■ **PROBLEM**:
From the essay on New Year's resolutions below, list every subject of the books the writer says they could only read so many of before putting that knowledge into practice.

■ **READING PASSAGE**:
=-=-=
Statements of Intent in Lieu of Resolutions

It’s New Years (in case you haven’t heard) and I began thinking about all of those resolutions people make every year-just like the ones I used to make. I remember those promises well and the key phrase that went along with them; “I’m going to (insert something I don’t really want to do) every day”. Most were doomed, but that’s the norm; the expected outcome.

My top picks of unsuccessful attempts at resolutions have included, but of course are not limited to: join the gym, walk the dog, call my mom more often, cut back on my caffeine intake, etc.

My personal favorite and most often used one was, “I’m going to lose 10 pounds by swimsuit season”. Sure, I was successful, but when I got back from the vacation I bought that swimsuit for, I found that those 10 pounds had rewound themselves around my thighs.

Before I began the Path I already had come to realize that my New Year’s Resolutions were nothing but cop outs. Knowing that New Years was coming up I could postpone losing that weight or cutting back on my frivolous shopping. It could all wait because that was going on my mental New Year’s Resolution list. Sometimes that list would get ridiculously long and by the time New Years rolled around I would scold myself, knowing that my list was unreasonable and that I would have to narrow it down to only one or two. They would ultimately fail and I would tell myself that there was always next year.

Then finally my life took a different direction and I decided that my New Year’s Resolution was going to be making no more New Year’s Resolutions. How I had arrived at that decision was simple. Why hadn’t I embraced it long ago?

The year 2000 was a real eye-opening year for me. It was the year I decided to take my spiritual path to another level, to take it seriously and put it to work. I knew that ultimately I could only read so many books on beginners magic, Wicca and/or Witchcraft, Tantra, astral travel, lucid dreaming, past life regression, chakra balancing, crystal healing, etc. until it was time to roll up my sleeves and dig in. The next step in my spiritual journey wasn’t going to happen until I applied that book knowledge-to put it into practice. So I set things in motion and never looked back.

When I began honoring the cycles of the moon and the Wheel of the Year, I was free to realize that opportunities for “resolutions” were all the time. They weren’t limited to one day of the year. They were constantly evolving and changing, always in motion just as I was and the world around me. As a practicing Witch I became aware of the boundless opportunities for me to make firm decisions and act upon them to create change. My mental and spiritual commitment to bring change into my life did not cause me to judge myself or get angry at my failures. Instead of self-induced emotional trauma, my mistakes became learning experiences, and opportunities for spiritual growth.
=-=-=
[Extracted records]
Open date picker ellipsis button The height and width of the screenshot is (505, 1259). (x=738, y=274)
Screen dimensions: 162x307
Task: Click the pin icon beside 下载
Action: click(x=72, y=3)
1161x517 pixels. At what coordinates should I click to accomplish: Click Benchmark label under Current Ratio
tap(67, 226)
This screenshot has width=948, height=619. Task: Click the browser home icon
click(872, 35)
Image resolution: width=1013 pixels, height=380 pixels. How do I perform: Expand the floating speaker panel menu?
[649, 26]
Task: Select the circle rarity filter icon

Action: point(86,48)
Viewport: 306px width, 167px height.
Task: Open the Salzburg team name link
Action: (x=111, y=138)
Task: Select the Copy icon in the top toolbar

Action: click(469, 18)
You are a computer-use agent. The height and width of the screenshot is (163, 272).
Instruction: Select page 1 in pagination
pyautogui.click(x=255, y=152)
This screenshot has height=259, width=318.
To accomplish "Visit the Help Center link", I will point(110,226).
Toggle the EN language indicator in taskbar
=-=-=
■ **RESULT**:
- beginners magic
- Wicca and/or Witchcraft
- Tantra
- astral travel
- lucid dreaming
- past life regression
- chakra balancing
- crystal healing